Dataset records -
***

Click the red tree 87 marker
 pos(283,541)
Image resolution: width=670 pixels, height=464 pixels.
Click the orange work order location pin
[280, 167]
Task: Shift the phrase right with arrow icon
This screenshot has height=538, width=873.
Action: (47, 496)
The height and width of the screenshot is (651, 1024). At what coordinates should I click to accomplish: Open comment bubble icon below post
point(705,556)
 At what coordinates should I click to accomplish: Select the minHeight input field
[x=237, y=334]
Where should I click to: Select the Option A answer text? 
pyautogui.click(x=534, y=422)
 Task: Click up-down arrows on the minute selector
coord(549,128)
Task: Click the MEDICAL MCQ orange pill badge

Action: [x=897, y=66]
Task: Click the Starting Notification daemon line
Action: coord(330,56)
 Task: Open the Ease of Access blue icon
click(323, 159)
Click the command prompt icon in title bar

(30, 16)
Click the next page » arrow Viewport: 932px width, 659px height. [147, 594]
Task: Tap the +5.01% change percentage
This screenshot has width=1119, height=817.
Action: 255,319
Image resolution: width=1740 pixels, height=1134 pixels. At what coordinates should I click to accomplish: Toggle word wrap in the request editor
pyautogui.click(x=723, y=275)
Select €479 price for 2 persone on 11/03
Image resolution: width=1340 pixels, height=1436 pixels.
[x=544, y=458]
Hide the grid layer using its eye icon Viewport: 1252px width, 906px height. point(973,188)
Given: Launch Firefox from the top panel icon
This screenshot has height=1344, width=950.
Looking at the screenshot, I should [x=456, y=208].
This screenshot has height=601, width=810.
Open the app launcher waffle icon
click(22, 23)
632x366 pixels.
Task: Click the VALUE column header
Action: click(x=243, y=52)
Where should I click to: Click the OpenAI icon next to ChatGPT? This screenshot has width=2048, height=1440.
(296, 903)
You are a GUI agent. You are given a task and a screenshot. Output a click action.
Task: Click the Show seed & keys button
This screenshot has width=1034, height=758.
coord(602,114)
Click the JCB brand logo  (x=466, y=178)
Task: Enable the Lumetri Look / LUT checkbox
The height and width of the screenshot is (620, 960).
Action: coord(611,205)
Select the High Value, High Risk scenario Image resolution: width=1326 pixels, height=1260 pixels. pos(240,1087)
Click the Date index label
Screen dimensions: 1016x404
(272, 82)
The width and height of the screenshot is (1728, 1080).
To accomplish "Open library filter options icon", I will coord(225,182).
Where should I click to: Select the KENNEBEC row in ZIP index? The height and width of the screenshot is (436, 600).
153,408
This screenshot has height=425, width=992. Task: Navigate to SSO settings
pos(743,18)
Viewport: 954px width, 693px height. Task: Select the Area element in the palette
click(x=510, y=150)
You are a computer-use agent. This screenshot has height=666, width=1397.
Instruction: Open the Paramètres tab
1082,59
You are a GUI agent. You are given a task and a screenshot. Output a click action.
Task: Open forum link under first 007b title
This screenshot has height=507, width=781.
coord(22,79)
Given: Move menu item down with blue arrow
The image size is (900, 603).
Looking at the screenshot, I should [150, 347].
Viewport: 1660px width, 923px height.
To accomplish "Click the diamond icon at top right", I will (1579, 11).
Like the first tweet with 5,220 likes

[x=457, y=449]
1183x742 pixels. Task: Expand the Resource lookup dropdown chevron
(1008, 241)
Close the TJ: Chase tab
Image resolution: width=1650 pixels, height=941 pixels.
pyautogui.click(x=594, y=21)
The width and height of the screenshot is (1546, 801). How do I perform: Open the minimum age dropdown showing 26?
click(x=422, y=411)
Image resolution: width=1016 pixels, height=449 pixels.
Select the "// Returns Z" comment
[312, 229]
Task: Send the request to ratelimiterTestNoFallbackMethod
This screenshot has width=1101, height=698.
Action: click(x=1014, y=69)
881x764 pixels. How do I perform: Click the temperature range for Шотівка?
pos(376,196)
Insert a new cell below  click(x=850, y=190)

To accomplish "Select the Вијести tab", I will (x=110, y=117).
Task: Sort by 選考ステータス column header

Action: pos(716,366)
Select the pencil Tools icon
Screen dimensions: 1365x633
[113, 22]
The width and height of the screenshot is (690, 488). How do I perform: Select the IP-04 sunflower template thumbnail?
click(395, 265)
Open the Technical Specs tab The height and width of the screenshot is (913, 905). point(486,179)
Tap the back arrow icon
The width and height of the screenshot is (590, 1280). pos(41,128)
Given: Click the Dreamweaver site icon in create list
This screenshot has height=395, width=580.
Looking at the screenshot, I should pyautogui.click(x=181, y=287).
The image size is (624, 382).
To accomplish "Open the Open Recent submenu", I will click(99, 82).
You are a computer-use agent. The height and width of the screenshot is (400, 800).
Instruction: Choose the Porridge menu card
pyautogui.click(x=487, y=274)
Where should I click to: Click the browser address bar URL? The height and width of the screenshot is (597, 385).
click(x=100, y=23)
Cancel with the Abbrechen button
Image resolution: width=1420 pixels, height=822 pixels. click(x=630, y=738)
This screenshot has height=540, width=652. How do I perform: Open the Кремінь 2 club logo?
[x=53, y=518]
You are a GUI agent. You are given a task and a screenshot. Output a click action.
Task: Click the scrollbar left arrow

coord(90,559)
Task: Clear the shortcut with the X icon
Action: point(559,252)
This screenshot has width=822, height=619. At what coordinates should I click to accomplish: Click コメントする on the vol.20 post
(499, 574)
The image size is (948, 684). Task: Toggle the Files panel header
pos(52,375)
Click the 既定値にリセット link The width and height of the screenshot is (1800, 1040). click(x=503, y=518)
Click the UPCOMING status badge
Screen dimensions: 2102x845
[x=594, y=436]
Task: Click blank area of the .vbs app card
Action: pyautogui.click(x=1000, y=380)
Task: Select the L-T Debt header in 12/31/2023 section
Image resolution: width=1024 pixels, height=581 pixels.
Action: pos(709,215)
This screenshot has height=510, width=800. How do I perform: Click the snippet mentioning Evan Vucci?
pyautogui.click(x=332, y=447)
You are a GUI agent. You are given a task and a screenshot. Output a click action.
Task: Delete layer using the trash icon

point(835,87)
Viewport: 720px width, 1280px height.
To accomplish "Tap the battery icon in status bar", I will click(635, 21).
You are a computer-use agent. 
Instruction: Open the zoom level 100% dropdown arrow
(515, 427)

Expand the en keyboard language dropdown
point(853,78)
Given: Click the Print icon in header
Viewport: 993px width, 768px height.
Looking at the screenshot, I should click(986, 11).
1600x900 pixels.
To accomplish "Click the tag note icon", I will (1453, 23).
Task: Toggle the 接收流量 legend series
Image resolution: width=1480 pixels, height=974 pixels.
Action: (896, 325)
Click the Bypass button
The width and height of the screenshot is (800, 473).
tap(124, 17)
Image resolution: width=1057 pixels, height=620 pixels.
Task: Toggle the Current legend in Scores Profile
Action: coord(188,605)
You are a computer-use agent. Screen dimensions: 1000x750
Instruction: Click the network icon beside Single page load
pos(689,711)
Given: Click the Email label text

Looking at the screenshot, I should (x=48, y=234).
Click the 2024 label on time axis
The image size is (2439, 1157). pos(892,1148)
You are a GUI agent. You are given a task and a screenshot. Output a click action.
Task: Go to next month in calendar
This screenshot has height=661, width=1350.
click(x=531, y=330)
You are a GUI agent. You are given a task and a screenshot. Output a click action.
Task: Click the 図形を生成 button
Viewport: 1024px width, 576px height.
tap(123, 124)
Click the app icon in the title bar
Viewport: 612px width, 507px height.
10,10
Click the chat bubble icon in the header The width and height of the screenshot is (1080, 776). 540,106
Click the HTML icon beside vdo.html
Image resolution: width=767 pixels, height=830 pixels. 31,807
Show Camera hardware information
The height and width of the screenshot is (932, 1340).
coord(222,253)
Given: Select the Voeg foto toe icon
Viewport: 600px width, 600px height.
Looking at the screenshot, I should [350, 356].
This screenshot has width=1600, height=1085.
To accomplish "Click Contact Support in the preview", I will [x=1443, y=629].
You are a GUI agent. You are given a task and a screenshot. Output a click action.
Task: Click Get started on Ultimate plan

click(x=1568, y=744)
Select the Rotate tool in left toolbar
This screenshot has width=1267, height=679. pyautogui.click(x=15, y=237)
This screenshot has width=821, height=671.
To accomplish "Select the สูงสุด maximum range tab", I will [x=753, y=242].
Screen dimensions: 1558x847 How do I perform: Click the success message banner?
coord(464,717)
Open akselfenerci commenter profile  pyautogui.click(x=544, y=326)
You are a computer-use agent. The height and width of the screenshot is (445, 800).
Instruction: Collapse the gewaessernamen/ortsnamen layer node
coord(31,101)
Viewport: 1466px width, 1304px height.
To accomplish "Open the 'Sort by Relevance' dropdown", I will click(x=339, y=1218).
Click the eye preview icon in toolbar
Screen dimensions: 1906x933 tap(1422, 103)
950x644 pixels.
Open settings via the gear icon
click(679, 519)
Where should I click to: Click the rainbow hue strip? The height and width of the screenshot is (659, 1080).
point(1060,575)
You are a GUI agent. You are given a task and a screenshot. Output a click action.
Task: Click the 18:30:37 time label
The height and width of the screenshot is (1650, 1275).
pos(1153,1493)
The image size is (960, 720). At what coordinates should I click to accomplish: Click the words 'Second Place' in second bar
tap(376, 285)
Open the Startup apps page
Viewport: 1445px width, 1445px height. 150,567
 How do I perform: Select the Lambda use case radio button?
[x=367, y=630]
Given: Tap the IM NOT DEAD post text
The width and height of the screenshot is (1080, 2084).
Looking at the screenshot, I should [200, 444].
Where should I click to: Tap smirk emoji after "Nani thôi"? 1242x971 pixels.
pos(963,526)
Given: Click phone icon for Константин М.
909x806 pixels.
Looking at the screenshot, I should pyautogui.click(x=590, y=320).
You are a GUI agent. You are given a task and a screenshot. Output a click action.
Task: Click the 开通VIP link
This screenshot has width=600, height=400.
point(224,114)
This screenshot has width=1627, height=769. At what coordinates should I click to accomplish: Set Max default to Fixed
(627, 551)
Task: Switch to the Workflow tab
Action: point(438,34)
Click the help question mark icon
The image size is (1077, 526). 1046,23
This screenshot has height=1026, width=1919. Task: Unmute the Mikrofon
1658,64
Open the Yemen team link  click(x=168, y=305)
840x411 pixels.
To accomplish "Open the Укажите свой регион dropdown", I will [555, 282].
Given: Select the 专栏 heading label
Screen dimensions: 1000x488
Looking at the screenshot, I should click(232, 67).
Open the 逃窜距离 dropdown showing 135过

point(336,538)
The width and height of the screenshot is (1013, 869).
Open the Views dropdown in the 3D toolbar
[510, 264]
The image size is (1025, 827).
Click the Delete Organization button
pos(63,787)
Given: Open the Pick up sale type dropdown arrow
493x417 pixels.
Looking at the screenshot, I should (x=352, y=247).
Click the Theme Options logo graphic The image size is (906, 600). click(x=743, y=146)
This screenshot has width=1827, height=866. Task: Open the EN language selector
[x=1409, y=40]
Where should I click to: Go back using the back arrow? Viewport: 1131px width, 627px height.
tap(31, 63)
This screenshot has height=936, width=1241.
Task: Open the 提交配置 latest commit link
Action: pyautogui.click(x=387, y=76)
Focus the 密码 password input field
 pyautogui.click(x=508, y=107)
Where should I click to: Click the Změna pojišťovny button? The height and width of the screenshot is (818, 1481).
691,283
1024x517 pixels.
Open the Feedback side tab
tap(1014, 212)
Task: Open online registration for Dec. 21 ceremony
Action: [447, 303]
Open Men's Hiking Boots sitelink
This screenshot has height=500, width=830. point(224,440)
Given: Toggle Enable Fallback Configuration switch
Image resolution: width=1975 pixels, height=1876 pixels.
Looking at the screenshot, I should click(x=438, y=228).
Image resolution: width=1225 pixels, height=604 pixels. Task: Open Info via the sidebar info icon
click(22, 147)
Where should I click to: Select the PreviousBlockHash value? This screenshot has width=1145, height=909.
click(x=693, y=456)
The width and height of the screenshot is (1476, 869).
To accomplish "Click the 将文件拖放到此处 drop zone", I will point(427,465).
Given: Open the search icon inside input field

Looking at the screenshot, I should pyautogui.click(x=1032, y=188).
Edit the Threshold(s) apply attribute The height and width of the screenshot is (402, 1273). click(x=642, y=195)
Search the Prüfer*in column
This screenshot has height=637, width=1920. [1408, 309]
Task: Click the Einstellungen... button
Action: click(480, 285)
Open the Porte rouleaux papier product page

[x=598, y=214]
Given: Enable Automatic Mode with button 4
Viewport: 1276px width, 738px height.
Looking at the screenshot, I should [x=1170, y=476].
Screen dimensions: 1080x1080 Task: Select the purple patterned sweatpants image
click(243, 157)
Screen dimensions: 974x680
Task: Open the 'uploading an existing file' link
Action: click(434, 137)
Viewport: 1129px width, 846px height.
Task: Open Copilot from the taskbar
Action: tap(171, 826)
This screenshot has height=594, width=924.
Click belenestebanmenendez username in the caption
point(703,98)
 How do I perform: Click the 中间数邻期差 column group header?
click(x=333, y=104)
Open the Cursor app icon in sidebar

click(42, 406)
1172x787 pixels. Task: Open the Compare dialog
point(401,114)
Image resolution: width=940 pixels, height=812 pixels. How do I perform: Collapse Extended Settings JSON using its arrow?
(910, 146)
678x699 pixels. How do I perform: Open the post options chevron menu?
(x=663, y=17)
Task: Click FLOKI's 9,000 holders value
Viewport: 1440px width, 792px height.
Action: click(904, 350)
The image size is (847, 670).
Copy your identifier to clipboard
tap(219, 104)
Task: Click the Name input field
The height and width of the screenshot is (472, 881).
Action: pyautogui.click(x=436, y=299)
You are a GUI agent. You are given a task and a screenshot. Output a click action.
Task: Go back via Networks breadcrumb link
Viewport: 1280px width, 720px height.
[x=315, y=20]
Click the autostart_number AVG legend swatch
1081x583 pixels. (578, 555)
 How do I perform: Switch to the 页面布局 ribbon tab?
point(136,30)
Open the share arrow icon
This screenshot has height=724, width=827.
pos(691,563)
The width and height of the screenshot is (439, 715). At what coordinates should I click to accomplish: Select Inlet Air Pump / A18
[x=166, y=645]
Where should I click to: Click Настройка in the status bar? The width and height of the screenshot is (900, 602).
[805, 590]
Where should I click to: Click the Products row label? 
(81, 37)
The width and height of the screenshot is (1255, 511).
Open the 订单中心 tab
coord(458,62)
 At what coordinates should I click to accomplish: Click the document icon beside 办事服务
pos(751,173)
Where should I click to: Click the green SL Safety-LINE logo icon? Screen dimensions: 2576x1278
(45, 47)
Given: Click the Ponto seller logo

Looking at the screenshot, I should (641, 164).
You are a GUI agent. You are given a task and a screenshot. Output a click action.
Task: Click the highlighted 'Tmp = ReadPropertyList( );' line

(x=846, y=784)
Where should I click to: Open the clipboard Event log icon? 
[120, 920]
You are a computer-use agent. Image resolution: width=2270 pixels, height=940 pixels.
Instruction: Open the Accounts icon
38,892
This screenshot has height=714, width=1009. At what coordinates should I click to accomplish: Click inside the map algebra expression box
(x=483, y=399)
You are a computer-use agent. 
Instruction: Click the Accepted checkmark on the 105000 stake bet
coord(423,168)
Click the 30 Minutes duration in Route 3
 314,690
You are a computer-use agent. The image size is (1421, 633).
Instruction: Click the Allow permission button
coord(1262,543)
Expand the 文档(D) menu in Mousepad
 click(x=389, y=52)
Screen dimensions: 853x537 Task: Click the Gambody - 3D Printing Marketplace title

***

ASSIGNED TASK -
Write out exactly the final stretch of the records: the line containing "Expand the 文档(D) menu in Mousepad" and every line after it, through the last, and nothing else.

YOUR RESPONSE -
Expand the 文档(D) menu in Mousepad
 click(x=389, y=52)
Screen dimensions: 853x537 Task: Click the Gambody - 3D Printing Marketplace title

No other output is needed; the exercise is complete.